The film had its world premiere at the 53rd Telluride Film Festival on September 4, 2026.

==Cast==
- Genden Phuntsok as Tenzing Norgay
- Tom Hiddleston as Sir Edmund Hillary
- Willem Dafoe as John Hunt
- Caitríona Balfe as Jill Henderson
- Thinley Lhamo as Dawa

==Production==
The film is directed by Australian filmmaker Jennifer Peedom, who previously directed the 2015 documentary film Sherpa, and written by Australian writer Luke Davies. It was originally set up at Netflix and Higher Ground Productions in 2021. It is produced by Liz Watts of See-Saw Films, along with Desray Armstrong, Peedom and Davies, with Pravesh Sahni as co-producer. Rakesh Singh line produces for Itop Film Productions. Tenzing Norgay's eldest son Norbu Tenzing, is executive producing, along with Simon Gillis and David Michôd.

Originally in production at Netflix and Higher Ground Productions, worldwide rights to the project were acquired by Apple TV+ in a competitive bidding war at the Marché du Film in May 2024.

In May 2024, Tom Hiddleston was cast as Edmund Hillary and Willem Dafoe as John Hunt, Baron Hunt, with Netflix and Higher Ground no longer attached. Caitríona Balfe joined the cast in May 2025. Thinley Lhamo has an undisclosed role in the film, while Genden Phuntsok joined the cast as Tenzing Norgay in June 2025.

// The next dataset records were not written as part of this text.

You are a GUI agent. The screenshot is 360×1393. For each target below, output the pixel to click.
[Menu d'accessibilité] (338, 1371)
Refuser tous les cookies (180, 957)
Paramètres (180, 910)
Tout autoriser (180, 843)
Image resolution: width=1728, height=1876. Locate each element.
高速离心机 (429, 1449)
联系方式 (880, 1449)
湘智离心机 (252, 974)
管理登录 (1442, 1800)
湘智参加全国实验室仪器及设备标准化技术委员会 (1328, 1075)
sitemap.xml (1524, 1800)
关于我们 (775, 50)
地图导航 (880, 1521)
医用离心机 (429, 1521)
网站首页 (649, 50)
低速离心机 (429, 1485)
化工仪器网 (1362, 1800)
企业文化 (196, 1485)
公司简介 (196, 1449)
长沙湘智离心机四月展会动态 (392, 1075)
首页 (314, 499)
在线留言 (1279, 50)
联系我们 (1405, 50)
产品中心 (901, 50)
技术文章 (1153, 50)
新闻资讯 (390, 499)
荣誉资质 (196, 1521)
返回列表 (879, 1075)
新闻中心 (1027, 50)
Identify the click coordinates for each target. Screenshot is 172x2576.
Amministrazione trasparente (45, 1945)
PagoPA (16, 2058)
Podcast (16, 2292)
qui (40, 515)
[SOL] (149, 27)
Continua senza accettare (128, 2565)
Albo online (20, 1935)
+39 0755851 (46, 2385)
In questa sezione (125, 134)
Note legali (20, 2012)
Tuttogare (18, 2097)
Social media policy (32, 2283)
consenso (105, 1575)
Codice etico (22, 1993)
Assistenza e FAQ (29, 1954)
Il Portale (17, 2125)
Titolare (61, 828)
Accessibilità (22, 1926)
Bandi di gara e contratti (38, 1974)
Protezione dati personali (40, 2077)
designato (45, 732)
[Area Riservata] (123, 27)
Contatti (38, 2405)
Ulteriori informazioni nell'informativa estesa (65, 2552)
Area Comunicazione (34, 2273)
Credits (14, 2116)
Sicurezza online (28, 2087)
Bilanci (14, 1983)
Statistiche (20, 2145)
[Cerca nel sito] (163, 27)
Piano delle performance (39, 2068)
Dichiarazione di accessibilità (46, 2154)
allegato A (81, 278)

Stefan Duscio is responsible for cinematography, Melinda Doring for production design, and Simon Njoo for editing the film. Principal photography commenced in Nepal in May 2025, with filming on location in Kathmandu and the Everest region. Filming wrapped on August 7, 2025 in New Zealand. Post-production was done by Spectrum Films in Australia.

==Release==
The film had its world premiere at the 53rd Telluride Film Festival on September 4, 2026. It will also screen at the 2026 Toronto International Film Festival on September 15.

Tenzing is scheduled to be released in select theaters in the United States on October 9, 2026, and will be released on Apple TV on October 16.

==Reception==
On review aggregator Rotten Tomatoes, the film holds an approval rating of 100% based on 14 reviews, with an average rating of 7.1/10. Metacritic, which uses a weighted average, assigned the film a score of 65 out of 100, based on 7 critics, indicating "generally favorable reviews".